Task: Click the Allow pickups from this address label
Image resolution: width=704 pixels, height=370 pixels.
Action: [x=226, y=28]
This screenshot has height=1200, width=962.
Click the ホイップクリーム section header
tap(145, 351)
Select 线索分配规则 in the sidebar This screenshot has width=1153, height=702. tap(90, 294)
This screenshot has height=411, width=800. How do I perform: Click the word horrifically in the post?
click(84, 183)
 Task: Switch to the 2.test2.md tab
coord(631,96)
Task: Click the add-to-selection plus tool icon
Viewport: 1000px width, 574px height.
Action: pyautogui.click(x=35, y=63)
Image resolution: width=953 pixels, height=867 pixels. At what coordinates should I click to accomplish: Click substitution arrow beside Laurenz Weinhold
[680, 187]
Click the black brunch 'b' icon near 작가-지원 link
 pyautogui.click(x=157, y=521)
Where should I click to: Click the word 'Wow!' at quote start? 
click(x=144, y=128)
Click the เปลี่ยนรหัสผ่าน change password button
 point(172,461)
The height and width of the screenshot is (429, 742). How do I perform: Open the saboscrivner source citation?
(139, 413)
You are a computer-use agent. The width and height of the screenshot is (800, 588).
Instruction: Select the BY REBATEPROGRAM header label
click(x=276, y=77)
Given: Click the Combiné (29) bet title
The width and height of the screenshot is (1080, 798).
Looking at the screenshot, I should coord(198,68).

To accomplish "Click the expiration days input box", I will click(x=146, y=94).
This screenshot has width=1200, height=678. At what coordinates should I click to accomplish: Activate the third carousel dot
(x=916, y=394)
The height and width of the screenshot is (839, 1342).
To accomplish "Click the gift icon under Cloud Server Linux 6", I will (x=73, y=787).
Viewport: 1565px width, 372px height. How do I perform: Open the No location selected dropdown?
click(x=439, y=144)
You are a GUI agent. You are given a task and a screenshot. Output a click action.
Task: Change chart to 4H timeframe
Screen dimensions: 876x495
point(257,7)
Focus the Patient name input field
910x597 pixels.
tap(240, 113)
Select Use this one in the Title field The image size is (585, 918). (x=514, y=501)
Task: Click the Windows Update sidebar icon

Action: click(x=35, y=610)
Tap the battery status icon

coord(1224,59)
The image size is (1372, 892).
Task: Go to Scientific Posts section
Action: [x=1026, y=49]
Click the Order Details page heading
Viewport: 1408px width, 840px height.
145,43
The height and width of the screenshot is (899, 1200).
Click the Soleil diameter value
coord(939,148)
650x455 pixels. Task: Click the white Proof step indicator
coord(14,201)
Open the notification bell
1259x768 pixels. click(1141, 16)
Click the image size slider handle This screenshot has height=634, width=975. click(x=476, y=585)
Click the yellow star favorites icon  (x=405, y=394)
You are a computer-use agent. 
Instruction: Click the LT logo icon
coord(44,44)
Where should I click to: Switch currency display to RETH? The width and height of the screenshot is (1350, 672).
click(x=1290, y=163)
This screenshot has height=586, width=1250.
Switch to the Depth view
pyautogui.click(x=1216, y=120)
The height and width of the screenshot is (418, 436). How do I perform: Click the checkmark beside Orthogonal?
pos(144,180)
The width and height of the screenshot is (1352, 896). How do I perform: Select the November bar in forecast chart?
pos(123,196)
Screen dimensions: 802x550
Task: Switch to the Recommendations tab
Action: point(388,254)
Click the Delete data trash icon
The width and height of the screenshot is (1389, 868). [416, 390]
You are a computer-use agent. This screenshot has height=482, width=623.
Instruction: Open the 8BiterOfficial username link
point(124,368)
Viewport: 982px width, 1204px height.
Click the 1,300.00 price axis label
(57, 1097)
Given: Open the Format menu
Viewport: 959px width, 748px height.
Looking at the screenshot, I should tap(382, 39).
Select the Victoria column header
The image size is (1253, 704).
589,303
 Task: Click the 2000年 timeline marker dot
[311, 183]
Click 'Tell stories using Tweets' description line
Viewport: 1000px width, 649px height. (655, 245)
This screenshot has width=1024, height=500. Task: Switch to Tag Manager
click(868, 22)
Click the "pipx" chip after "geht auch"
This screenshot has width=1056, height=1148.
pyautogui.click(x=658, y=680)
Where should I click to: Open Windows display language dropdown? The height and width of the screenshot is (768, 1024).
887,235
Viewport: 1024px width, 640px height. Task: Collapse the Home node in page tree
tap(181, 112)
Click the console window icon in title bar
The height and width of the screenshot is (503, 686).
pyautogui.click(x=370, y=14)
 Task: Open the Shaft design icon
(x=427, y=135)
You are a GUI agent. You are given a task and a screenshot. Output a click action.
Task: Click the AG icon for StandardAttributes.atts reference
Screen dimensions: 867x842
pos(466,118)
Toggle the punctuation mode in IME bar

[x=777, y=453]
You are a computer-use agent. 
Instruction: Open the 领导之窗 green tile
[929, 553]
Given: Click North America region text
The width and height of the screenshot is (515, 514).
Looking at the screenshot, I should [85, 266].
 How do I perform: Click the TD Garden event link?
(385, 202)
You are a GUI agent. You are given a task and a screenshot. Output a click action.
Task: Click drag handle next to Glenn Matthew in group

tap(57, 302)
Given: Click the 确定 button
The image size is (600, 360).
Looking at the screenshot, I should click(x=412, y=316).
————
Try it |
Among the entries above, the lines between the ones containing "Task: Click the add-to-selection" and "Task: Change chart to 4H timeframe", inclusive, are to be transcribed exactly. No other line is to be given.

Solution for this task |
Task: Click the add-to-selection plus tool icon
Viewport: 1000px width, 574px height.
Action: pyautogui.click(x=35, y=63)
Image resolution: width=953 pixels, height=867 pixels. At what coordinates should I click to accomplish: Click substitution arrow beside Laurenz Weinhold
[680, 187]
Click the black brunch 'b' icon near 작가-지원 link
 pyautogui.click(x=157, y=521)
Where should I click to: Click the word 'Wow!' at quote start? 
click(x=144, y=128)
Click the เปลี่ยนรหัสผ่าน change password button
 point(172,461)
The height and width of the screenshot is (429, 742). How do I perform: Open the saboscrivner source citation?
(139, 413)
You are a computer-use agent. The width and height of the screenshot is (800, 588).
Instruction: Select the BY REBATEPROGRAM header label
click(x=276, y=77)
Given: Click the Combiné (29) bet title
The width and height of the screenshot is (1080, 798).
Looking at the screenshot, I should coord(198,68).

To accomplish "Click the expiration days input box", I will click(x=146, y=94).
This screenshot has width=1200, height=678. At what coordinates should I click to accomplish: Activate the third carousel dot
(x=916, y=394)
The height and width of the screenshot is (839, 1342).
To accomplish "Click the gift icon under Cloud Server Linux 6", I will (x=73, y=787).
Viewport: 1565px width, 372px height. How do I perform: Open the No location selected dropdown?
click(x=439, y=144)
You are a GUI agent. You are given a task and a screenshot. Output a click action.
Task: Change chart to 4H timeframe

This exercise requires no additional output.